Aquellas palabras me dejaron rígido sin esperar a que apareciese el diablo. Quería escapar, pero una fuerza extraña sujetaba mis pies al suelo. Salí corriendo hacia la casa, subí los escalones de dos en dos y me refugié en mi habitación hasta que escuché la voz de mi madre ordenándome que bajase a almorzar. Sentía el estómago revuelto, comí sin apetito y unos minutos más tarde lo devolví todo. Al atardecer pasé delante de la iglesia y vi a más gente que de ordinario entrando al rosario. El primer impulso que sentí fue alejarme, pero, tras dudarlo unos instantes, me acerqué con recelo a la puerta entreabierta. El templo estaba en semipenumbra. Observé un rato lo que estaba ocurriendo en las proximidades del altar mayor, intentando que la vista se abriese paso en las sombras, y escuché los rezos. «Apiádate de nosotros, Señor, y envíanos la gracia de nuestra salvación…», imploraban las beatas arrodilladas ante la mirada desafiante de don Primo, quien según circulaba por el pueblo estaba sopesando la conveniencia de promover una novena de rogativas para implorar la lluvia.

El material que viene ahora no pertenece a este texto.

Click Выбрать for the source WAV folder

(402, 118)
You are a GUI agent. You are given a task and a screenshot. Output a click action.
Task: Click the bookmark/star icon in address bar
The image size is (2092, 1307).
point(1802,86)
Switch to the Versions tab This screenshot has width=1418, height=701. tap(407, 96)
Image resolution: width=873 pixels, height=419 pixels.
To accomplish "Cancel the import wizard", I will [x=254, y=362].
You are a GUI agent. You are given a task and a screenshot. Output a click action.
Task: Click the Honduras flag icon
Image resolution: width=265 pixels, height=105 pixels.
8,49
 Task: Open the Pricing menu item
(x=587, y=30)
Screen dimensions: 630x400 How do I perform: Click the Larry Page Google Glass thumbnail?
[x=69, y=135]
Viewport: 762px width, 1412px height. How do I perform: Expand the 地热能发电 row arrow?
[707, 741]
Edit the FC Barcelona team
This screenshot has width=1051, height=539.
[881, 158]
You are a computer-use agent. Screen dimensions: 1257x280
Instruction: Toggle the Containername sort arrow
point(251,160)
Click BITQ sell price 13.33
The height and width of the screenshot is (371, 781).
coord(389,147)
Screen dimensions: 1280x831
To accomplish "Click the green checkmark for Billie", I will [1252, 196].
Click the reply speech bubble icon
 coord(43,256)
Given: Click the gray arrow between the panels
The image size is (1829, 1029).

—¿Qué haces ahí obstruyendo la entrada? ¿Por qué no entras y te arrodillas como los demás? —me preguntó en tono malhumorado una mujeruca a la que apenas conocía, empujándome con la mano para que avanzase pasillo adelante.

Sólo cuando extendió el brazo para mojar los dedos en agua bendita conseguí zafarme. En la plaza tres o cuatro hombres de tez cetrina y ademanes cansados hacían corro al lado del tejo centenario del que don Ramón nos hablaba con tanta veneración. Merodeé un rato sin éxito a la búsqueda de algún amigo para jugar a la pelota. Cuando los feligreses abandonaron el templo, empezaba a anochecer y escuché a uno de los hombres del corro comentar cómo habían menguado ya los días. Una de las últimas personas en salir fue Celsa, que renqueaba un poco de la pierna derecha. No se había quitado el velo y llevaba sobre los hombros una toquilla negra que debía de estar asfixiándola de calor. La observé sintiendo los latidos del corazón, que pugnaba por salirme del pecho. Ya en la calle, se volvió hacia el portón del templo, se santiguó por última vez y se perdió por el callejón lateral, mientras dejaba a su paso una estela fantasmal que amenazaba con ahogarme.

Solo, debilitado por la vomitona del mediodía, sintiendo los latidos del corazón desbocado en las sienes, no podía quitármela de la mente. Notaba que me golpeaban en la cabeza sus admoniciones de la mañana. Todavía no habían encendido el escaso alumbrado público. El ayuntamiento había ordenado restringir el uso de la poca energía que generaba la precaria centralita que abastecía de electricidad al pueblo. Camino de casa, la oscuridad que se iba cerrando por minutos acrecentaba en mi imaginación atemorizada los miedos sobrenaturales que estaban empezando a torturarme.

Aquella noche tardé mucho en dormirme.